Its not possible to do by any metric. And besides, a chain reaction is needed. A single atom turned into pure kinetic energy wouldn't be noticeable at all.

[–] ZkhqrD5o@lemmy.world 2 points 1 month ago (1 children)

Yes, and if I cut a mango, how many billions of atoms is that? So I'd recommend to cut the mango in increments of one angstrom to minimise the chances of a chain reaction happening.

[–] LodeMike@lemmy.today 1 points 1 month ago* (last edited 1 month ago) (1 children)

\0. The force that keeps the nucleus together is much stronger than the force needed to break the inter-atom bonfs. (Blanking on the names right now.
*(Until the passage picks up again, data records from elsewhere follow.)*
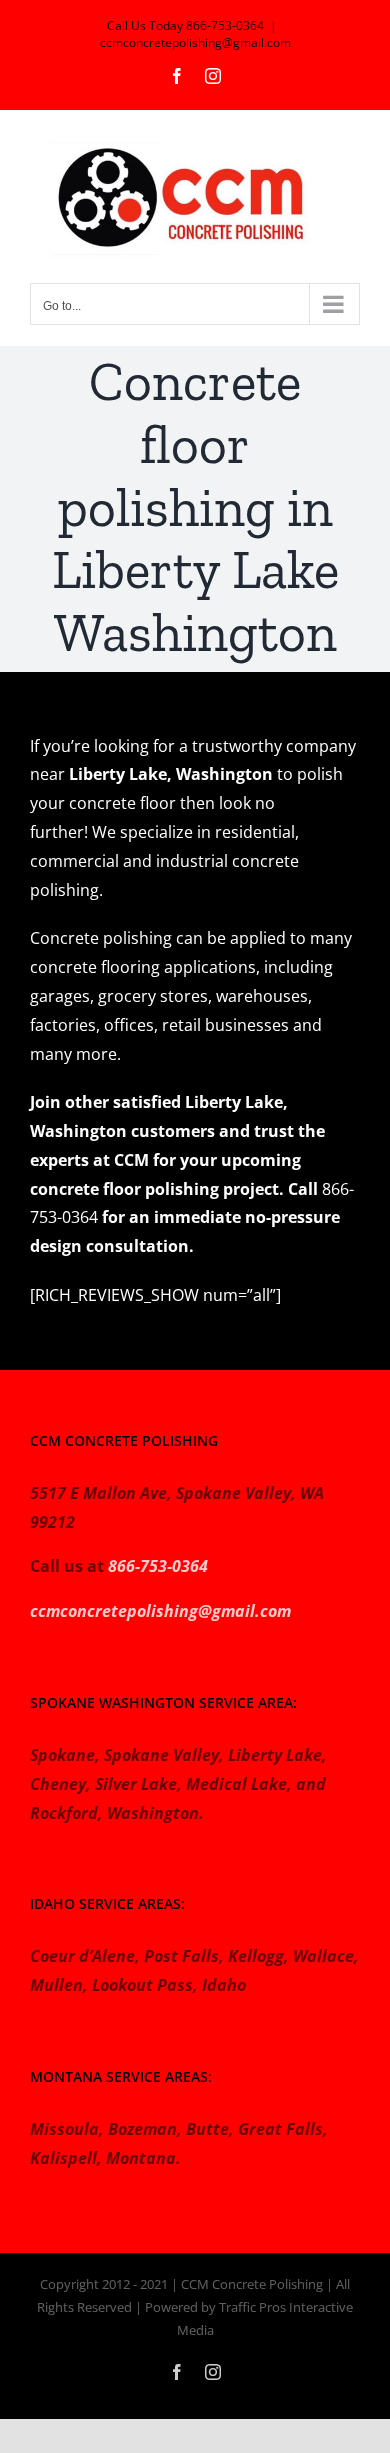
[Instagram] (213, 76)
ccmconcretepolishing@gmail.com (195, 42)
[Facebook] (177, 76)
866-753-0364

Strong and weak forces?)

[–] ZkhqrD5o@lemmy.world 1 points 1 month ago (1 children)

Yeah, but what if the knife is really sharp?

[–] LodeMike@lemmy.today 1 points 1 month ago (1 children)

The knife edge can't be smaller than an atoms width, so still no.

[–] NoDignity@lemmy.world 3 points 1 month ago (1 children)

You say that until someone pulls the classic prank of swapping all your mango atoms with uranium-235.

[–] ZkhqrD5o@lemmy.world 2 points 1 month ago (1 children)

Yeah and what if I squish the mango, thereby compressing the water and fusing the hydrogen into helium?

[–] Warl0k3@lemmy.world 2 points 1 month ago* (last edited 1 month ago)

Unless you refined the mango to the point that was homoatomic, the other non-hydrogen atoms would act as moderators and prevent fusion from occurring.